Well if it were designed to flood by white oak creek getting out of the banks that expalains why its never full.


----------



## BBond (Oct 22, 2015)

Well this year and here on it will be pumped so that should no longer be an issue.


----------



## Gaducker (Oct 22, 2015)

BBond said:


> Joe Kurz MARSH project is supposed to be a Green-Tree reservoir with one small opening that is really not the reason for the project.  The main part of the project is the ~50+ acres of shin deep water flooded into the hardwoods.  The small opening is supposed to be natural.  Joe Kurz was never built to be a planted MARSH like others in the state like Rum Creek which is open water, GTR and planted.



I just saw this????  50 acres is that what a topo map says should be flooded when the water level is at max height??


----------



## BBond (Oct 22, 2015)

Yep as designed with the topography at the desired depth it should have around 50 acres of flooded hardwoods.


----------



## Gaducker (Oct 22, 2015)

BBond said:


> Yep as designed with the topography at the desired depth it should have around 50 acres of flooded hardwoods.



50 acres?  You let us know when its topped off cause I gota see that.  Not that I think there will be birds but I gota see 50 acres of GTR that close to my house.


----------



## BBond (Oct 23, 2015)

Well I was told that our JK guy has finished pumping.  Haven't been there to look but that was what I was told.
Good luck


----------



## QuackHead90 (Oct 23, 2015)

There isn't water in the hardwoods right now  I'm on the quota deer hunt and scouted that side Wednesday


----------



## Gaducker (Oct 23, 2015)

QuackHead90 said:


> There isn't water in the hardwoods right now  I'm on the quota deer hunt and scouted that side Wednesday



If theres no water in the hardwoods then theres maybe a 8k square feet opening at the water control device. 

I don't think theres gona be 50 acres of sheet water under those trees even when white oak creek gets out of the banks.  

  50 acres is huge, that field across the road is about 5-8 acres for scale. 

One thing is for sure.....  as long as this thread has been at the top that hole is gona be packed and I bet the local GW will have some tickets to hand out.

1000 views, yep its gona be tight on that hole.


----------



## BBond (Oct 23, 2015)

He told me yesterday as I worked the hunt that he had pumped.  Maybe he's not finished yet and stopped prior to the hunt.  He said he didn't like running the pump during hunts because of the noise.  I'll have to check back with him after he is out of training this week.


----------



## FERGUSONBRAD2 (Nov 4, 2015)

dont waste your time...more hunters than birds no doubt..


----------



## awoods (Nov 4, 2015)

I hunted that hole a few years ago.

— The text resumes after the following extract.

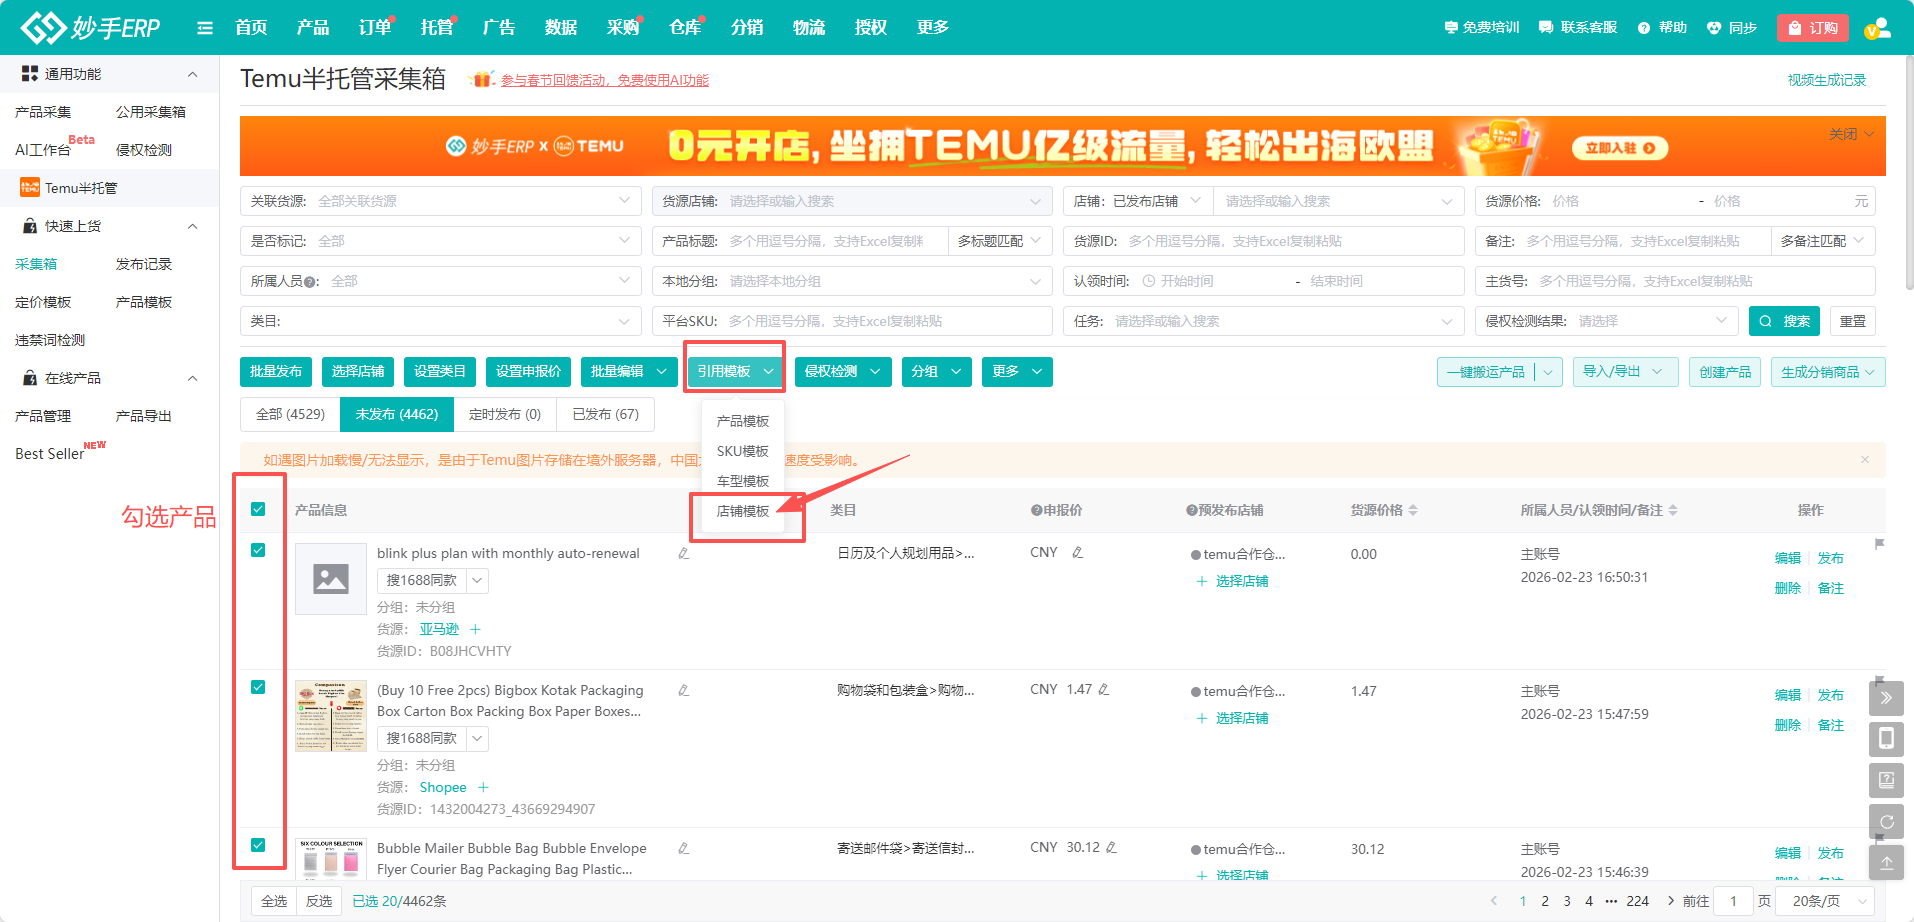This screenshot has width=1914, height=922.
Task: Select 店铺模板 from the template menu
Action: tap(743, 511)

Got there at 3:30 on a Saturday and was the third group to arrive. Driving from acworth I wasn't going to waste the trip, I hung back in the woods to watch, they got a few but mostly skyblasted woodies.

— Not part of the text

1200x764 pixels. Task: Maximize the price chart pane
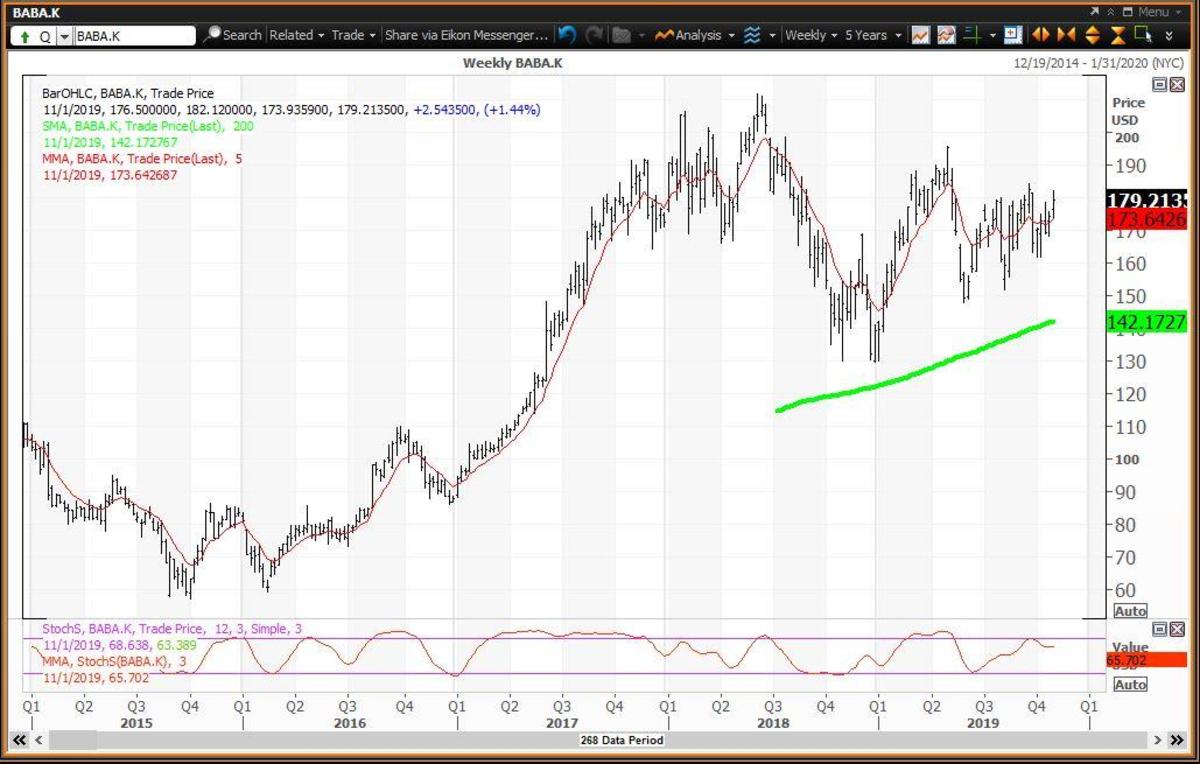coord(1159,86)
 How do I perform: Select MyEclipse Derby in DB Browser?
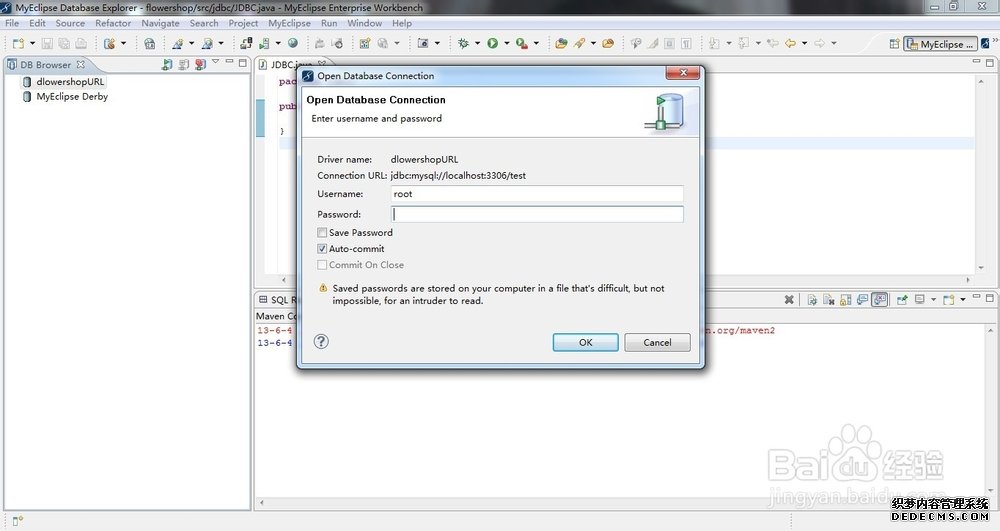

Probably a good place early season but you have to get there early to beat the crowd.


----------



## hoyt85 (Nov 5, 2015)

I echo Awoods comments, when the season is in, its a daily occurrence. I grew up hunting Kurz primarily due to proximity.   We would do ok but definitely nothing to brag about.  But when the duck craze hit, every idiot and their brother were out there.. The birds got smart from all the skyblasting and now fly 300 yards and people are still shooting at them...  we still check it out annually but hunting pressure continues to build. Like mentioned earlier, with all that pressure, be prepared to be checked by the GW.  I will say though, they are some of the most pleasant GW's I have ever dealt with, but then again, I am sure it helps we are always legal.


----------



## 1982ace (Nov 15, 2015)

I was on the bow hunt last week and there was woodies galore.white oak creek was flooding the bottoms


----------



## mattech (Nov 17, 2015)

1982ace said:


> I was on the bow hunt last week and there was woodies galore.white oak creek was flooding the bottoms



White oak runs through my property about 3 miles north of kurz. I was off last week for deer hunting, and with white oak flooded I had woodies all over. If it would flood during the season I could have an awesome shoot there.


----------